Heterochronic genes in plant evolution and development

Abstract

Evolution of morphology includes evolutionary shifts of developmental processes in space or in time. Heterochronic evolution is defined as a temporal shift. The concept of heterochrony has been very rewarding to investigators of both animal and plant developmental evolution, because it has strong explanatory power when trying to understand morphological diversity. While for animals, extensive literature on heterochrony developed along with the field of evolution of development, in plants the concept has been applied less often and is less elaborately developed. Yet novel genetic findings highlight heterochrony as a developmental and evolutionary process in plants. Similar to what has been found for the worm Caenorhabditis, a heterochronic gene pathway controlling developmental timing has been elucidated in flowering plants. Two antagonistic microRNA's miR156 and miR172 target two gene families of transcription factors, SQUAMOSA PROMOTOR BINDING PROTEIN-LIKE and APETALA2-like, respectively. Here, we propose that this finding now allows the molecular investigation of cases of heterochronic evolution in plants. We illustrate this point by examining microRNA expression patterns in the Antirrhinum majus incomposita and choripetala heterochronic mutants. Some of the more beautiful putative cases of heterochronic evolution can be found outside flowering plants, but little is known about the extent of conservation of this flowering plant pathway in other land plants. We show that the expression of an APETALA2-like gene decreases with age in a fern species. This contributes to the idea that ferns share some heterochronic gene functions with flowering plants.

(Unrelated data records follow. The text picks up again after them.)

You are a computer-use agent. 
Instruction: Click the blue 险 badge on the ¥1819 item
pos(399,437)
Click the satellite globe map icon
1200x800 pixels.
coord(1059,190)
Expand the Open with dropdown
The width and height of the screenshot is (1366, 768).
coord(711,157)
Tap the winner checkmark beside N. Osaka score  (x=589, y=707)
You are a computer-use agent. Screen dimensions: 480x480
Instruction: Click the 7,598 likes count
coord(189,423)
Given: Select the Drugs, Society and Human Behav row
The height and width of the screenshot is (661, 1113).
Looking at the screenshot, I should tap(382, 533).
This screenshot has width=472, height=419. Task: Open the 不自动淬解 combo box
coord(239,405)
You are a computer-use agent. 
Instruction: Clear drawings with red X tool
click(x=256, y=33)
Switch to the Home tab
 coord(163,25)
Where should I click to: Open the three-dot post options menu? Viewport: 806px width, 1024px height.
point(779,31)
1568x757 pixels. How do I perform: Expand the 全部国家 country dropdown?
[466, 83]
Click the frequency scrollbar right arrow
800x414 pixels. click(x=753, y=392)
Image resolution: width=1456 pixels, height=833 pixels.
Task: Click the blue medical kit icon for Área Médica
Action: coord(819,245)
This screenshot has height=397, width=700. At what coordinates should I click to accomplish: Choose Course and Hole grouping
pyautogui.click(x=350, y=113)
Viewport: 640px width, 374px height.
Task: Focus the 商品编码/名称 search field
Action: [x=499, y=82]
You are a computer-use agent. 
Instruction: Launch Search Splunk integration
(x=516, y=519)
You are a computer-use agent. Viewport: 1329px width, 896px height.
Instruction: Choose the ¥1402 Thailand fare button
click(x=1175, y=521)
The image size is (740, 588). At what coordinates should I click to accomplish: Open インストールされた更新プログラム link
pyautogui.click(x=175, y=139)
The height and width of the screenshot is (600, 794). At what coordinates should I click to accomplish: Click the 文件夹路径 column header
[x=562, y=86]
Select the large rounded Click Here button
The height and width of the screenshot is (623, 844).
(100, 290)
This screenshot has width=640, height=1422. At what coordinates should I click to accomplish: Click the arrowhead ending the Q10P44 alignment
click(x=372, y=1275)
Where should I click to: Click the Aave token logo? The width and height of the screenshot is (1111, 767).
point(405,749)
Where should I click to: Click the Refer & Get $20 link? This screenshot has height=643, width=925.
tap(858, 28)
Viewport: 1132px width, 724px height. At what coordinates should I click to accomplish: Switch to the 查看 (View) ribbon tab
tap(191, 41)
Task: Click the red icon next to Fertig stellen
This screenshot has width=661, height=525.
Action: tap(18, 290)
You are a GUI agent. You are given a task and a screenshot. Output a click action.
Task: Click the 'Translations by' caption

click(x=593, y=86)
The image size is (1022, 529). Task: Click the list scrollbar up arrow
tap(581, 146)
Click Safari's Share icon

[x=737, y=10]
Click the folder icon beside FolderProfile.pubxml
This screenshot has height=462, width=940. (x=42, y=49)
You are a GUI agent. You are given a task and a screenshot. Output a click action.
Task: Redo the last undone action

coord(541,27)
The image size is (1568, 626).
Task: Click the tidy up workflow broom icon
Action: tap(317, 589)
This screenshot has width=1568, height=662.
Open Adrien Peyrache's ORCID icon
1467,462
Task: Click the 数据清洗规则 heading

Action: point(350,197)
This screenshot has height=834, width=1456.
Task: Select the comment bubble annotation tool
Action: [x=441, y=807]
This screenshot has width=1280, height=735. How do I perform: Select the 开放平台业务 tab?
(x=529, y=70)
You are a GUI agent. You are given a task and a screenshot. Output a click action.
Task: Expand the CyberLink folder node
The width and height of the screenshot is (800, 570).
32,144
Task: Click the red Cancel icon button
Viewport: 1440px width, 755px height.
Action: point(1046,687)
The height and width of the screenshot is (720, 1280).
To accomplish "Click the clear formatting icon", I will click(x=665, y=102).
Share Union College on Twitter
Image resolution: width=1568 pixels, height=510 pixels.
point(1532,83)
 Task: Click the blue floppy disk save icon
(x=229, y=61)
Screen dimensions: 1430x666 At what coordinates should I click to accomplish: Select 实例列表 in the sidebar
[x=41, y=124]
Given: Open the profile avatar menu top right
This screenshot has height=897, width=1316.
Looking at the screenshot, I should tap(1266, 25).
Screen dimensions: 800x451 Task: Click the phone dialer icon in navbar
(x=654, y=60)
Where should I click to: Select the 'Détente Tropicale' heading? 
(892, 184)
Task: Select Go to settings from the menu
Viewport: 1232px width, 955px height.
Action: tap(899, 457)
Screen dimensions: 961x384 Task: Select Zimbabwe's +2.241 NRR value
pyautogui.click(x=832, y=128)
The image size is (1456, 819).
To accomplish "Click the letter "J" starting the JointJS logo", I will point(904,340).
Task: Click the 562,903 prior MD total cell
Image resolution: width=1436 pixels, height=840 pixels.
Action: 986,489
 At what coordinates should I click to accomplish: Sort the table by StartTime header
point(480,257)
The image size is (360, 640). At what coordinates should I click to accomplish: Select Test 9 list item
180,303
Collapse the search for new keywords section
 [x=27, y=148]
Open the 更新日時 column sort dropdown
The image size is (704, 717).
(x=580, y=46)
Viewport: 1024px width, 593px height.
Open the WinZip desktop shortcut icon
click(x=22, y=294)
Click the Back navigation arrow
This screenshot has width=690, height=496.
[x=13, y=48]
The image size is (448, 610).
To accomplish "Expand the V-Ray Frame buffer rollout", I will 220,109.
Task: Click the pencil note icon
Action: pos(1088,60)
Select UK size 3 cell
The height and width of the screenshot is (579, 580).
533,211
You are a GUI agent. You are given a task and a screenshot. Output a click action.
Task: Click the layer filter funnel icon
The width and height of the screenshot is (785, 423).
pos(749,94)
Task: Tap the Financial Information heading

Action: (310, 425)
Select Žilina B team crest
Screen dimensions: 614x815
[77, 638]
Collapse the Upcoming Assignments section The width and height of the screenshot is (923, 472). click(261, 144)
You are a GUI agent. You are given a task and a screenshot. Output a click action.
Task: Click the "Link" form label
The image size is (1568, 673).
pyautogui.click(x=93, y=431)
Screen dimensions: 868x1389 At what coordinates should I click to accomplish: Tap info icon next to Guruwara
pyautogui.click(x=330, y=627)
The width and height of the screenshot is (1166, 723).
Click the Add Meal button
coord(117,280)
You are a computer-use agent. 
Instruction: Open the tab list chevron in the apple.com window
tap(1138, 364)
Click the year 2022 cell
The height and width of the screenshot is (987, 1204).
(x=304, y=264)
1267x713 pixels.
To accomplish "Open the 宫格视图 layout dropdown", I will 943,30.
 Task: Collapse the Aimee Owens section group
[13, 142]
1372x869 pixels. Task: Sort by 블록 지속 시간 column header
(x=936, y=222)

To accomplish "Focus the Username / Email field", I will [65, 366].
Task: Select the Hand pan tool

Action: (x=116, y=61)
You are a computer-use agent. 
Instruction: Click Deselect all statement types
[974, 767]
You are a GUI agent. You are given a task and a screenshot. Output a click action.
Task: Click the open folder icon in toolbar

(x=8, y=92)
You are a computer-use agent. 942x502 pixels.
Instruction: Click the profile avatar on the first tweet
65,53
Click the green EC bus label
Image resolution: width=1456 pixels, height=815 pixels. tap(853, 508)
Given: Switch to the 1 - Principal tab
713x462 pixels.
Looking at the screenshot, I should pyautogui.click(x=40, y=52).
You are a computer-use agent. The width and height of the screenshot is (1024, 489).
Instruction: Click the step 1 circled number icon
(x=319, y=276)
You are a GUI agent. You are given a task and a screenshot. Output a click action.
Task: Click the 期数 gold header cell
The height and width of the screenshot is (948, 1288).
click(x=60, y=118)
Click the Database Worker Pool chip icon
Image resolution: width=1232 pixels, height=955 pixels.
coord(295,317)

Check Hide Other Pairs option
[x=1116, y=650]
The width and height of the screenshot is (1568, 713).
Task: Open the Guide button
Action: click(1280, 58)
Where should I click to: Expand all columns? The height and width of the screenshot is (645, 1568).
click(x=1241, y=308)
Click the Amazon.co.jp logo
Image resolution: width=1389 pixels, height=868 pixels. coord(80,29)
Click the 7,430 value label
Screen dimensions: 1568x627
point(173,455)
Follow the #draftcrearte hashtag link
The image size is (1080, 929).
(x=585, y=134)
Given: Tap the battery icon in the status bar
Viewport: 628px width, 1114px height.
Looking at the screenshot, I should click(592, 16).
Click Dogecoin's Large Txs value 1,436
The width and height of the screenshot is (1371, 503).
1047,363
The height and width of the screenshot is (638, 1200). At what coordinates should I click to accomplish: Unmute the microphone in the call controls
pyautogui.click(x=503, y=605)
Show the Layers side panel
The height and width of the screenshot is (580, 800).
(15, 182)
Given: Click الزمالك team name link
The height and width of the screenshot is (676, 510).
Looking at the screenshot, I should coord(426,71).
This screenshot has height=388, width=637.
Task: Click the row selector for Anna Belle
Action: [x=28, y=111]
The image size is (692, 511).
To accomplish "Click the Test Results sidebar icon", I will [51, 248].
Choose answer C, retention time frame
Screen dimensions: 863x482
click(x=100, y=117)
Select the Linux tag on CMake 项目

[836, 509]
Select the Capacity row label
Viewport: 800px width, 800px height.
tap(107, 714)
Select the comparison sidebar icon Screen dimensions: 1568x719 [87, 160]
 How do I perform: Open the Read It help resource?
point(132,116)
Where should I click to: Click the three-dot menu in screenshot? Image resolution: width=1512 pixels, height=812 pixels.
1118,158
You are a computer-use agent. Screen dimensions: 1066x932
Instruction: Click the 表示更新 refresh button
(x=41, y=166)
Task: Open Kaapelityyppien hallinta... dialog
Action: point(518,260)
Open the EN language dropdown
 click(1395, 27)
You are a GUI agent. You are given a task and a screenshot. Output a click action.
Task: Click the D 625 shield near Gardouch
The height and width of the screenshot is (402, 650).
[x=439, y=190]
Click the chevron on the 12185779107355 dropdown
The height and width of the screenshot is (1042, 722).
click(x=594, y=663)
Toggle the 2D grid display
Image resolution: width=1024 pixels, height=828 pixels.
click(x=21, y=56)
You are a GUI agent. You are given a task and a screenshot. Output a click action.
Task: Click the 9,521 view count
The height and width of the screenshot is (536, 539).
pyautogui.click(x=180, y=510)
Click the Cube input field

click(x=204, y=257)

Keywords: APETALA2; Ceratopteris; SPL; choripetala; heterochrony; incomposita; microRNA156; microRNA172.

FIGURE 1

The annual plant as viewed by Goethe (represented by Troll).

FIGURE 2

Illustrative examples of types of heterochronic evolution. (A) Schematic overview of the different types of heterochrony. Developmental time is the time span required to reach a certain developmental stage. In normal ancestral development (a) an organism requires time span t to reach development stage x. In Paedomorphosis development is reduced. Depending on the cause three subtypes can be distinguished. Delayed onset is the cause in post-displacement (b). In neoteny (c) development rate is slowed down. In progenesis (d) the normal time span is shortened, development will stop prematurely. In Peramorphosis an extended level of development is achieved. Again, we distinguish three subtypes. In pre-displacement (e) an earlier onset will result in a prolonged time span of development or in early maturation. In acceleration (f) developmental rate is increased. Finally, in hypermorphosis (g) development is continued after normal offset. (B) Hypothetical examples of heterochrony. Figure (a) shows a reference plant with different types of plant organs. Peramorphic develop “beyond” this, while paedomorphic plants retain juvenile features. In post-displacement (b), onset is later and an additional pair of cotyledons develops, in pre-displacement (e), onset is later and no cotyledons develop. In neoteny, less organs develop with larger internodes (c), while in acceleration (f), more organs develop with shorter internodes. In progenesis (d), offset is earlier and no bract develop, while in hypermorphosis (g), offset is later and additional bracts develop. (C) Examples of heterochrony taken from the literature. See text for explanation.

FIGURE 3

APETALA2-like expression in Ceratopteris richardii developmental time series. qRT-PCR of a putative miR172 target APETALA2-like gene with a putative miR172 binding site in gametophytes and sporophyte stages of development. Error bars are standard deviation of three biological replicates.

FIGURE 4

The heterochronic Antirrhinum mutant choripetala.(A) In incomposita, prophylls develop which are absent in wild-type Antirrhinum flowers. (B) Inco also occasionally develops petaloid sepals. (C) Petaloid sepals and an unfused corolla can also be observed in choripetala. (D) The expression pattern of miR156 (left axis) and miR172 (right axis) in Antirrhinum is similar to what has been observed for wild-type Arabidopsis and other species. Both in inco (E) and in cho (F), an early increase in miR172 can be observed late in adult development and lower expression levels are present in inflorescence tissue. Error bars represent standard errors of three technical replicates. A second biological replicate gave similar results.